The attorney for Walter Primrose makes several arguments for his release. Among them, he said the invisible ink kit found in his Kapolei home, “… is believed to be a toy purchased many years ago for entertainment.”

More importantly he said, the KGB uniform worn by Primrose and his wife Gwynn Morrison in an old photo didn’t belong to them. The prosecutor sent an email to defense attorneys saying the photos of the couple in the uniform, meaning there was only one, was taken in the 90s, and “federal agents were given the alleged uniform.”

In his motion, Primrose’s attorney argued “Mr. Primrose’s lack of ownership and possession of the alleged KGB uniform even more strongly supports the inference that he and his co-defendant, are not, in fact, Russian spies.”
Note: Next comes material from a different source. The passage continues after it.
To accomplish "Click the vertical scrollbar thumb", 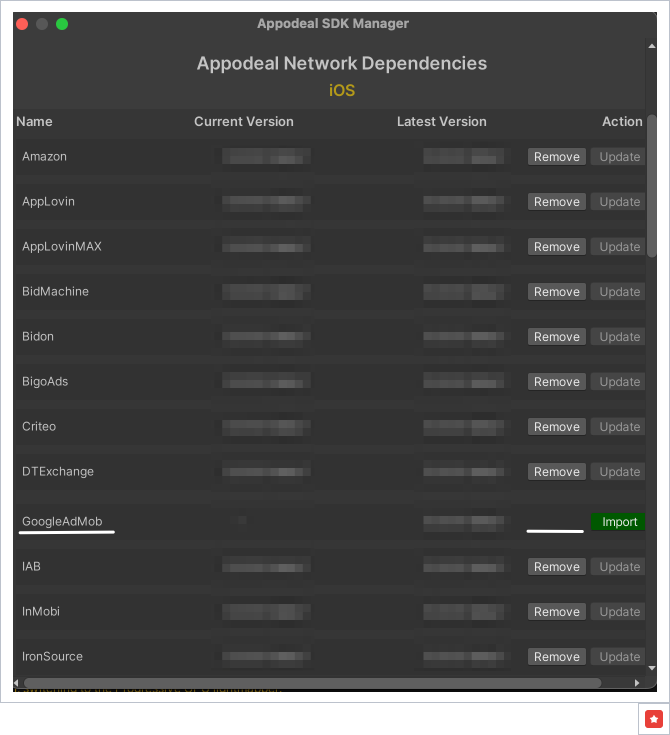I will [652, 185].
Some legal experts said the defense makes some valid points.

“It also appears that maybe that uniform was given to them for the photograph, so if that’s all true then I think the bail motion is well based,” said Ali Silvert, a retired federal public defender.

Other legal experts said Primrose’s record of posing as someone else for so long and joining the Coast Guard is tough to ignore.

“That’s all very serious and I think it’s a factor that has to be considered when it comes to deciding whether or not the defendants are a flight risk,” said Doug Chin, former state attorney general.

Primrose and Morrison are accused of stealing the identities of two dead infants in Texas, and of using those identities for more than 30 years. Primrose enlisted in the Coast Guard and then worked as a contractor for the Department of Defense, getting secret clearance.

They’re charged with conspiracy, aggravated ID theft, and lying to get passports. They haven’t been charged as spies and Silvert said it doesn’t look like they will be.

“I think that the evidence is extremely weak and unless they have more, which they may, but unless they have more, I think this really negates the issue that they’re spies,” said Silvert.

A judge has scheduled a hearing for Monday, Aug. 22 to decide if Primrose should remain in custody.